TEXTO PROPUESTO:
____________

De las cuatro acepciones de eterna establecidas por la Real Academia Española, las dos que señalan hacia el futuro contienen un matiz negativo; algo que se repite con excesiva frecuencia, “sus eternas disputas”; o bien, algo que se prolonga demasiado, “esta película es eterna”. La cuarta acepción pertenece al campo religioso y apunta al Padre de Todos los Padres, Padre Eterno, es decir, Dios. En tanto que la primera se ajusta a la definición más general y extendida del término: “Que no tiene principio ni fin”.
Al valerse de la fórmula, Diana Conti nadaba o naufragaba entre las dos últimas. Sin duda, un matiz religioso atraviesa el reclamo de una “Cristina eterna”, reclamo nunca alejado del coqueteo con la Creación, en el sentido de que el kirchnerismo había venido a (re)fundar la Patria tan cabalmente devaluada. Si Cristina era eterna, el kirchnerismo (continuidad del peronismo por otros, o los mismos medios) también lo sería, aunque no sólo en fuga hacia adelante, sino además como reconfiguración del pasado.
La objeción inmediata contra el párrafo anterior cae de madura: no fue Cristina quien profirió la frase. Absolutamente. De hecho, cuando un par de años antes del pedido de Conti empezó a agitarse el fantasma de una reforma constitucional, Cristina la rechazó de plano con el argumento de que si no podía alcanzar una minoría simple en el Congreso para votar el Presupuesto, mucho menos podría alcanzar los dos tercios requeridos para la reforma. Sin embargo, algunos episodios quizás encarnen en el deseo de la ex diputada y revelen el deseo oculto de la ex presidenta.

____________

ACTIVIDADES:
1. En el texto sobre la «Cristina eterna», ¿qué argumento dio Cristina para rechazar la reforma constitucional?
2. Continúe el texto sobre la «Cristina eterna» a partir de su última oración.

FILAS DE DATOS:
____________

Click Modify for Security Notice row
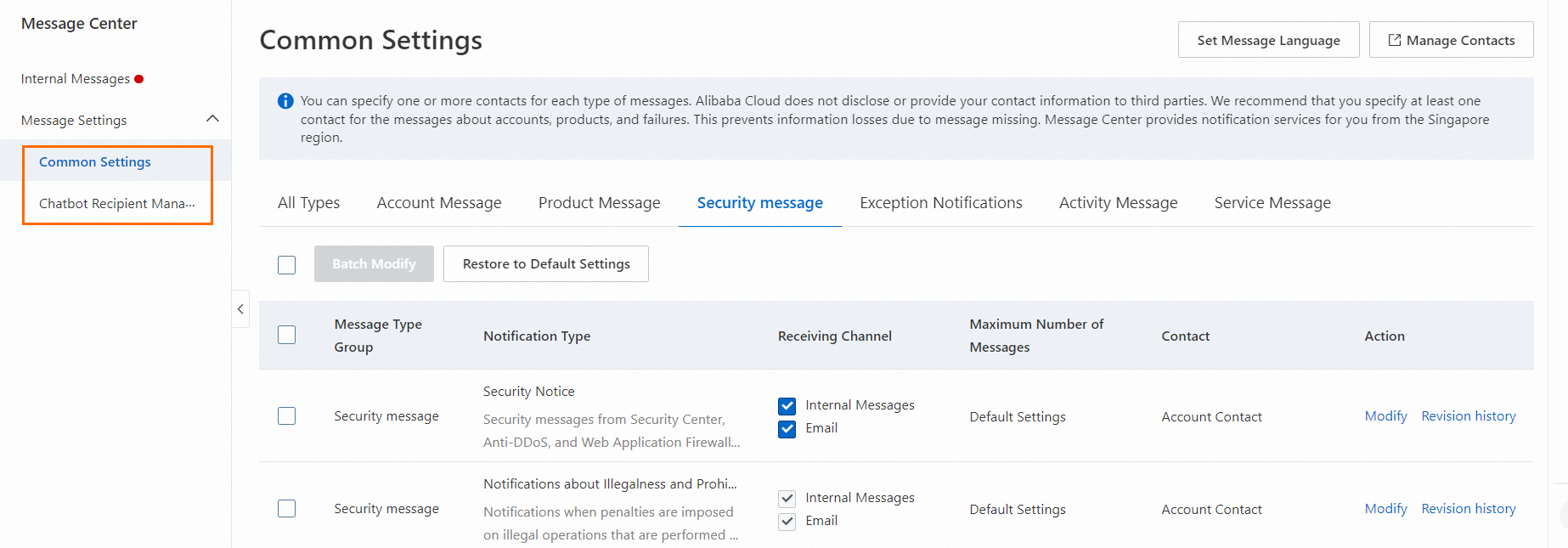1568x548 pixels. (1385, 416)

____________

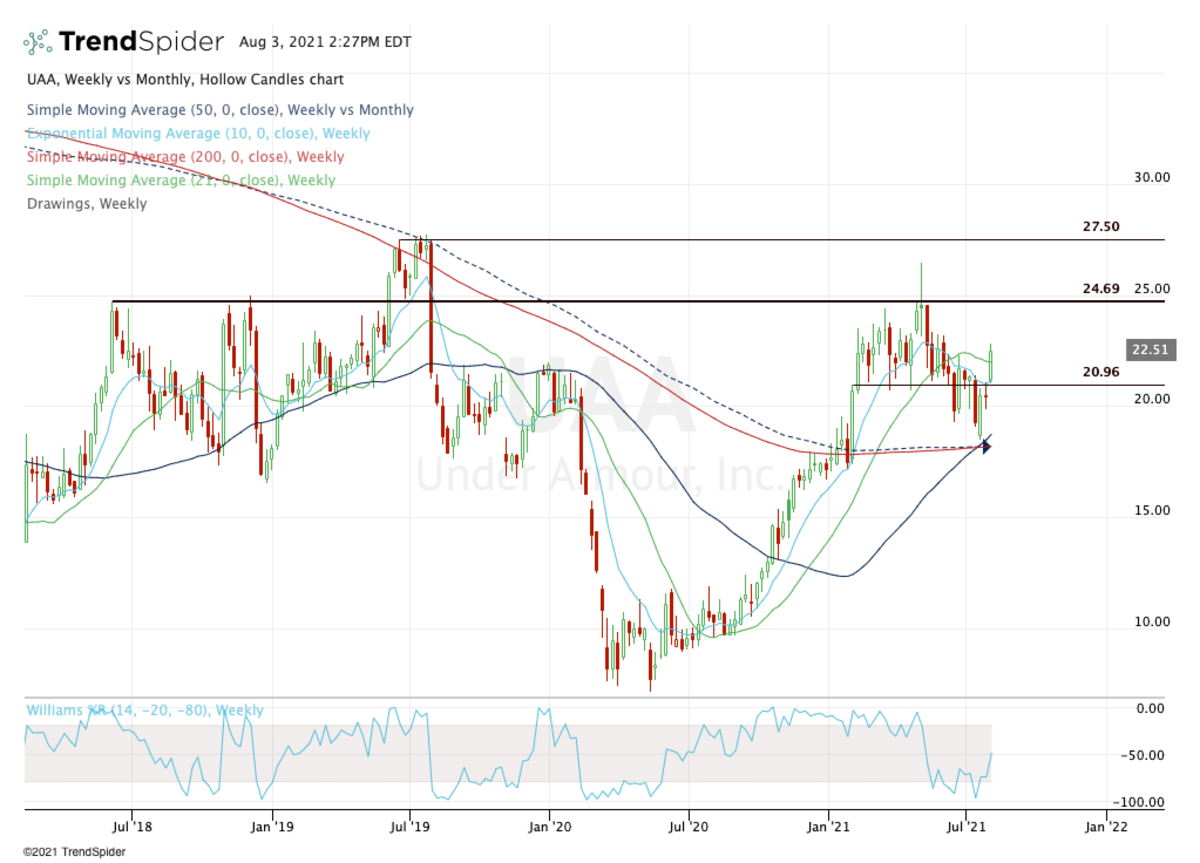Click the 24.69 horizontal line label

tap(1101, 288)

____________

RESPUESTAS POR ACTIVIDAD:
1. Que si no podía alcanzar una minoría simple en el Congreso para votar el Presupuesto, mucho menos podría alcanzar los dos tercios requeridos para la reforma.

2.
Desde el 2003 hasta la fecha Cristina no formó un solo cuadro político apto para continuar su legado. No es casual que el candidato a presidente en 2015, Daniel Scioli, haya sido ultra resistido (y ultrajado) por los sectores más lanzados sobre la izquierda del movimiento, clara demostración de la incapacidad (o falta de entusiasmo) de Cristina a la hora de construir una figura con posibilidades de hacerle sombra. En 2019, el ungido por la actual vicepresidenta fue Alberto Fernández, devoto Jefe de Gabinete del 2003 al 2008 y también un crítico acérrimo de la segunda mitad de la década ganada. Apuesta que enaltece a Cristina, pero expone a la vez su gran resistencia (¿inconsciente?) para elevar un protagonista con verdaderas ansias de poder.
Por otra parte, al momento de elegir sucesores, vamos a decirlo sutilmente, Cristina no se las hace fácil. Y está bien, porque en política nada es fácil: hay que ganarse el pan con el sudor de la frente. Pero elegir un candidato y después ningunearlo e incluso boicotearlo, o darle el apoyo hasta asumir la presidencia y luego quitárselo por los motivos que sean, ¿no revela algo de su conducta, de su espíritu, de su personalidad?
Mi hipótesis, tan sostenible como cualquier otra, es que el comportamiento de Cristina manifiesta un incontenible terror a la muerte. Horror a la propia desaparición.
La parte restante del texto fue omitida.